DIRECTIONS FOR THIS TASK -
Present each line of the listing below as an item in a numbered list, omitting any blank lines.

====== GIVEN DATA

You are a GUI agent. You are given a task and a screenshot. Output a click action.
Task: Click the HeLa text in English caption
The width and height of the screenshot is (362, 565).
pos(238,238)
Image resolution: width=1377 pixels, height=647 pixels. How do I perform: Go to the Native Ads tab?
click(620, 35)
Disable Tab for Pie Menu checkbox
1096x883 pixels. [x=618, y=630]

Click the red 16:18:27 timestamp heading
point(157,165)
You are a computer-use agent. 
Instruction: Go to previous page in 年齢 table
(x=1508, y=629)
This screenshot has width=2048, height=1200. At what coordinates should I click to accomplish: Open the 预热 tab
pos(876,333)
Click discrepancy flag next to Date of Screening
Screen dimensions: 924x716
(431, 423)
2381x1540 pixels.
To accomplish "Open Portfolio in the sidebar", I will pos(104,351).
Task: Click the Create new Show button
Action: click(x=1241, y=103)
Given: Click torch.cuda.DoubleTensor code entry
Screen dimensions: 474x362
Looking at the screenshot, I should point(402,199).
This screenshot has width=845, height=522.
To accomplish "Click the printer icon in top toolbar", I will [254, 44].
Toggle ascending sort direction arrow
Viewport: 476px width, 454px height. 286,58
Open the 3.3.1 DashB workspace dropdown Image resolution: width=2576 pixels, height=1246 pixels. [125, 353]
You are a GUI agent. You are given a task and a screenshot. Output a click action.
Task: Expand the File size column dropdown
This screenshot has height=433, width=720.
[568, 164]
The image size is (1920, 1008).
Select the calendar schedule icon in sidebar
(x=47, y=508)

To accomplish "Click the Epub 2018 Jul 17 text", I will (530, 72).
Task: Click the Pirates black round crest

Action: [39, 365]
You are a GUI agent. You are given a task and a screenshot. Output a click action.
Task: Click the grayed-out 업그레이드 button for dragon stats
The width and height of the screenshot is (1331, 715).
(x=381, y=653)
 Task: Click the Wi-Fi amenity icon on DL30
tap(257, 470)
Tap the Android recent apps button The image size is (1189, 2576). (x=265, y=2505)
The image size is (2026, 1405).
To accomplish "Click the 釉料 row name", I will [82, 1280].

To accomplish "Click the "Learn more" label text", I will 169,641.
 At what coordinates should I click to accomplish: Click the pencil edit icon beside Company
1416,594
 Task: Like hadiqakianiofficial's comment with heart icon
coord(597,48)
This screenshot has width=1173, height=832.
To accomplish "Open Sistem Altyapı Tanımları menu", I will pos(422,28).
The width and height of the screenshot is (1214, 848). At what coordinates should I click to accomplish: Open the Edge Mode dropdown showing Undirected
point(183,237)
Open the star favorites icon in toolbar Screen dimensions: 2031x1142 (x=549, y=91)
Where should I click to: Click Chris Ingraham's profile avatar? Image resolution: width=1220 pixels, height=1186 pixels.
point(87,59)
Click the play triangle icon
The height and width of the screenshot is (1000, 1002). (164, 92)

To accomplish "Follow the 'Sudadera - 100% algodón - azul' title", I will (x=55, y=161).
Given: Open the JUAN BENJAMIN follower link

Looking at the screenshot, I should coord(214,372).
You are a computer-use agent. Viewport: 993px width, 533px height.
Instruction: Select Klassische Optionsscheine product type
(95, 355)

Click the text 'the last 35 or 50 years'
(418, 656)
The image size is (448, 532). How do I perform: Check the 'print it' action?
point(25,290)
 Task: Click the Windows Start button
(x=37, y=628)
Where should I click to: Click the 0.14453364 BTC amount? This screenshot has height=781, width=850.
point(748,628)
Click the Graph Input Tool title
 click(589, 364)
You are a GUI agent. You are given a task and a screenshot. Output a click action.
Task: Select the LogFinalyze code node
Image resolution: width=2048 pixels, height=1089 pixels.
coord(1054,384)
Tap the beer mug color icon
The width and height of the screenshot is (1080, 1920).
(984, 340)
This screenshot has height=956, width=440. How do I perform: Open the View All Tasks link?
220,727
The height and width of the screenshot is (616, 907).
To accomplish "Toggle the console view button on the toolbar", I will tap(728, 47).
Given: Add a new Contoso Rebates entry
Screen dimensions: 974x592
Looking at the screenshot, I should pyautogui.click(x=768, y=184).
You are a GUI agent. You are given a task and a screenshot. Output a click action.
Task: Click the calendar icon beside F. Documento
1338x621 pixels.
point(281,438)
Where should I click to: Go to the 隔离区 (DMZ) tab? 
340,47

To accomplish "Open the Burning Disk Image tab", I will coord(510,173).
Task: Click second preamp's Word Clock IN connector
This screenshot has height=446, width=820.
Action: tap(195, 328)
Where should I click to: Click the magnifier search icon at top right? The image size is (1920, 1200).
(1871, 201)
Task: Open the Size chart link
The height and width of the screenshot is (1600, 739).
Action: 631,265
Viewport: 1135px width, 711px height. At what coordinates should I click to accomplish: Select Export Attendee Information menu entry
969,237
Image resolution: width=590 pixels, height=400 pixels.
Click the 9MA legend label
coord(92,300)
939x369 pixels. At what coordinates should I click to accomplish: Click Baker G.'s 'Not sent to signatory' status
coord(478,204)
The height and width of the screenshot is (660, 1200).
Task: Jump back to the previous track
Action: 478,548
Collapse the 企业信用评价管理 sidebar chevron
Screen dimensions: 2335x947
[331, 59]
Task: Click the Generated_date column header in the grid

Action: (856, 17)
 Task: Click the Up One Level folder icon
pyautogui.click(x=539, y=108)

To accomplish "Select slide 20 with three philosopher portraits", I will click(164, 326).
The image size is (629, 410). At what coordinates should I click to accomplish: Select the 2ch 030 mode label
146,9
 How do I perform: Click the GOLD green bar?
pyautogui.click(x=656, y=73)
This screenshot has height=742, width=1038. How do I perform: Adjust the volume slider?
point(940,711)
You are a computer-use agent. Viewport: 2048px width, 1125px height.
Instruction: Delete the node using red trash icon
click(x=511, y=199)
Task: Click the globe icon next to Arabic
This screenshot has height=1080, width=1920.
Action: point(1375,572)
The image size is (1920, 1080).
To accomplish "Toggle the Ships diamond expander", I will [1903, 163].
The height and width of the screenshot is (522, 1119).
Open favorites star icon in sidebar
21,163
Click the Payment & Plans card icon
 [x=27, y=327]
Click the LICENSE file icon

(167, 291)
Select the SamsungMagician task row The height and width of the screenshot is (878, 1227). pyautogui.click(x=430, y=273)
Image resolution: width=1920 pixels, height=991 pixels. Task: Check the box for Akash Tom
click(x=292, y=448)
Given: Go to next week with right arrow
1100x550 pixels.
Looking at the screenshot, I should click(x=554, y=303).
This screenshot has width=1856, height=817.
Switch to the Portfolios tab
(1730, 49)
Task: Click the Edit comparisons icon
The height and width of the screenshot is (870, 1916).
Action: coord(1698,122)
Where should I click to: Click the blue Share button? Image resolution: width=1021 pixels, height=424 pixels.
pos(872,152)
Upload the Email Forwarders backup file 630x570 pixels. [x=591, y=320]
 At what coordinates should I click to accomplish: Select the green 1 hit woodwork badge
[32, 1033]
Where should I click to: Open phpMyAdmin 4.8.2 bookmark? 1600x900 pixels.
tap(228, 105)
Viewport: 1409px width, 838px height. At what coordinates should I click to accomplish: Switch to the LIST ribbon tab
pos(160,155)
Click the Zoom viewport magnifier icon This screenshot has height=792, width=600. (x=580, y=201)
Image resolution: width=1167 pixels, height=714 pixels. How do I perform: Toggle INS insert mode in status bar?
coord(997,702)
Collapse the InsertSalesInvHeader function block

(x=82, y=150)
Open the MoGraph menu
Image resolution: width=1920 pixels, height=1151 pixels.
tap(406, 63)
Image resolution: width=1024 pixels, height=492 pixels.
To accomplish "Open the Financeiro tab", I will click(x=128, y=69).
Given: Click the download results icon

============

ANSWER IN FULL -
1. You are a GUI agent. You are given a task and a screenshot. Output a click action.
2. Task: Click the HeLa text in English caption
3. The width and height of the screenshot is (362, 565).
4. pos(238,238)
5. Image resolution: width=1377 pixels, height=647 pixels. How do I perform: Go to the Native Ads tab?
6. click(620, 35)
7. Disable Tab for Pie Menu checkbox
8. 1096x883 pixels. [x=618, y=630]
9. Click the red 16:18:27 timestamp heading
10. point(157,165)
11. You are a computer-use agent. 
12. Instruction: Go to previous page in 年齢 table
13. (x=1508, y=629)
14. This screenshot has width=2048, height=1200. At what coordinates should I click to accomplish: Open the 预热 tab
15. pos(876,333)
16. Click discrepancy flag next to Date of Screening
17. Screen dimensions: 924x716
18. (431, 423)
19. 2381x1540 pixels.
20. To accomplish "Open Portfolio in the sidebar", I will pos(104,351).
21. Task: Click the Create new Show button
22. Action: click(x=1241, y=103)
23. Given: Click torch.cuda.DoubleTensor code entry
24. Screen dimensions: 474x362
25. Looking at the screenshot, I should point(402,199).
26. This screenshot has width=845, height=522.
27. To accomplish "Click the printer icon in top toolbar", I will [254, 44].
28. Toggle ascending sort direction arrow
29. Viewport: 476px width, 454px height. 286,58
30. Open the 3.3.1 DashB workspace dropdown Image resolution: width=2576 pixels, height=1246 pixels. [125, 353]
31. You are a GUI agent. You are given a task and a screenshot. Output a click action.
32. Task: Expand the File size column dropdown
33. This screenshot has height=433, width=720.
34. [568, 164]
35. The image size is (1920, 1008).
36. Select the calendar schedule icon in sidebar
37. (x=47, y=508)
38. To accomplish "Click the Epub 2018 Jul 17 text", I will (530, 72).
39. Task: Click the Pirates black round crest
40. Action: [39, 365]
41. You are a GUI agent. You are given a task and a screenshot. Output a click action.
42. Task: Click the grayed-out 업그레이드 button for dragon stats
43. The width and height of the screenshot is (1331, 715).
44. (x=381, y=653)
45.  Task: Click the Wi-Fi amenity icon on DL30
46. tap(257, 470)
47. Tap the Android recent apps button The image size is (1189, 2576). (x=265, y=2505)
48. The image size is (2026, 1405).
49. To accomplish "Click the 釉料 row name", I will [82, 1280].
50. To accomplish "Click the "Learn more" label text", I will 169,641.
51.  At what coordinates should I click to accomplish: Click the pencil edit icon beside Company
52. 1416,594
53.  Task: Like hadiqakianiofficial's comment with heart icon
54. coord(597,48)
55. This screenshot has width=1173, height=832.
56. To accomplish "Open Sistem Altyapı Tanımları menu", I will pos(422,28).
57. The width and height of the screenshot is (1214, 848). At what coordinates should I click to accomplish: Open the Edge Mode dropdown showing Undirected
58. point(183,237)
59. Open the star favorites icon in toolbar Screen dimensions: 2031x1142 (x=549, y=91)
60. Where should I click to: Click Chris Ingraham's profile avatar? Image resolution: width=1220 pixels, height=1186 pixels.
61. point(87,59)
62. Click the play triangle icon
63. The height and width of the screenshot is (1000, 1002). (164, 92)
64. To accomplish "Follow the 'Sudadera - 100% algodón - azul' title", I will (x=55, y=161).
65. Given: Open the JUAN BENJAMIN follower link
66. Looking at the screenshot, I should coord(214,372).
67. You are a computer-use agent. Viewport: 993px width, 533px height.
68. Instruction: Select Klassische Optionsscheine product type
69. (95, 355)
70. Click the text 'the last 35 or 50 years'
71. (418, 656)
72. The image size is (448, 532). How do I perform: Check the 'print it' action?
73. point(25,290)
74.  Task: Click the Windows Start button
75. (x=37, y=628)
76. Where should I click to: Click the 0.14453364 BTC amount? This screenshot has height=781, width=850.
77. point(748,628)
78. Click the Graph Input Tool title
79.  click(589, 364)
80. You are a GUI agent. You are given a task and a screenshot. Output a click action.
81. Task: Select the LogFinalyze code node
82. Image resolution: width=2048 pixels, height=1089 pixels.
83. coord(1054,384)
84. Tap the beer mug color icon
85. The width and height of the screenshot is (1080, 1920).
86. (984, 340)
87. This screenshot has height=956, width=440. How do I perform: Open the View All Tasks link?
88. 220,727
89. The height and width of the screenshot is (616, 907).
90. To accomplish "Toggle the console view button on the toolbar", I will tap(728, 47).
91. Given: Add a new Contoso Rebates entry
92. Screen dimensions: 974x592
93. Looking at the screenshot, I should pyautogui.click(x=768, y=184).
94. You are a GUI agent. You are given a task and a screenshot. Output a click action.
95. Task: Click the calendar icon beside F. Documento
96. 1338x621 pixels.
97. point(281,438)
98. Where should I click to: Go to the 隔离区 (DMZ) tab? 
99. 340,47
100. To accomplish "Open the Burning Disk Image tab", I will coord(510,173).
101. Task: Click second preamp's Word Clock IN connector
102. This screenshot has height=446, width=820.
103. Action: tap(195, 328)
104. Where should I click to: Click the magnifier search icon at top right? The image size is (1920, 1200).
105. (1871, 201)
106. Task: Open the Size chart link
107. The height and width of the screenshot is (1600, 739).
108. Action: 631,265
109. Viewport: 1135px width, 711px height. At what coordinates should I click to accomplish: Select Export Attendee Information menu entry
110. 969,237
111. Image resolution: width=590 pixels, height=400 pixels.
112. Click the 9MA legend label
113. coord(92,300)
114. 939x369 pixels. At what coordinates should I click to accomplish: Click Baker G.'s 'Not sent to signatory' status
115. coord(478,204)
116. The height and width of the screenshot is (660, 1200).
117. Task: Jump back to the previous track
118. Action: 478,548
119. Collapse the 企业信用评价管理 sidebar chevron
120. Screen dimensions: 2335x947
121. [331, 59]
122. Task: Click the Generated_date column header in the grid
123. Action: (856, 17)
124.  Task: Click the Up One Level folder icon
125. pyautogui.click(x=539, y=108)
126. To accomplish "Select slide 20 with three philosopher portraits", I will click(164, 326).
127. The image size is (629, 410). At what coordinates should I click to accomplish: Select the 2ch 030 mode label
128. 146,9
129.  How do I perform: Click the GOLD green bar?
130. pyautogui.click(x=656, y=73)
131. This screenshot has height=742, width=1038. How do I perform: Adjust the volume slider?
132. point(940,711)
133. You are a computer-use agent. Viewport: 2048px width, 1125px height.
134. Instruction: Delete the node using red trash icon
135. click(x=511, y=199)
136. Task: Click the globe icon next to Arabic
137. This screenshot has height=1080, width=1920.
138. Action: point(1375,572)
139. The image size is (1920, 1080).
140. To accomplish "Toggle the Ships diamond expander", I will [1903, 163].
141. The height and width of the screenshot is (522, 1119).
142. Open favorites star icon in sidebar
143. 21,163
144. Click the Payment & Plans card icon
145.  [x=27, y=327]
146. Click the LICENSE file icon
147. (167, 291)
148. Select the SamsungMagician task row The height and width of the screenshot is (878, 1227). pyautogui.click(x=430, y=273)
149. Image resolution: width=1920 pixels, height=991 pixels. Task: Check the box for Akash Tom
150. click(x=292, y=448)
151. Given: Go to next week with right arrow
152. 1100x550 pixels.
153. Looking at the screenshot, I should click(x=554, y=303).
154. This screenshot has width=1856, height=817.
155. Switch to the Portfolios tab
156. (1730, 49)
157. Task: Click the Edit comparisons icon
158. The height and width of the screenshot is (870, 1916).
159. Action: coord(1698,122)
160. Where should I click to: Click the blue Share button? Image resolution: width=1021 pixels, height=424 pixels.
161. pos(872,152)
162. Upload the Email Forwarders backup file 630x570 pixels. [x=591, y=320]
163.  At what coordinates should I click to accomplish: Select the green 1 hit woodwork badge
164. [32, 1033]
165. Where should I click to: Open phpMyAdmin 4.8.2 bookmark? 1600x900 pixels.
166. tap(228, 105)
167. Viewport: 1409px width, 838px height. At what coordinates should I click to accomplish: Switch to the LIST ribbon tab
168. pos(160,155)
169. Click the Zoom viewport magnifier icon This screenshot has height=792, width=600. (x=580, y=201)
170. Image resolution: width=1167 pixels, height=714 pixels. How do I perform: Toggle INS insert mode in status bar?
171. coord(997,702)
172. Collapse the InsertSalesInvHeader function block
173. (x=82, y=150)
174. Open the MoGraph menu
175. Image resolution: width=1920 pixels, height=1151 pixels.
176. tap(406, 63)
177. Image resolution: width=1024 pixels, height=492 pixels.
178. To accomplish "Open the Financeiro tab", I will click(x=128, y=69).
179. Given: Click the download results icon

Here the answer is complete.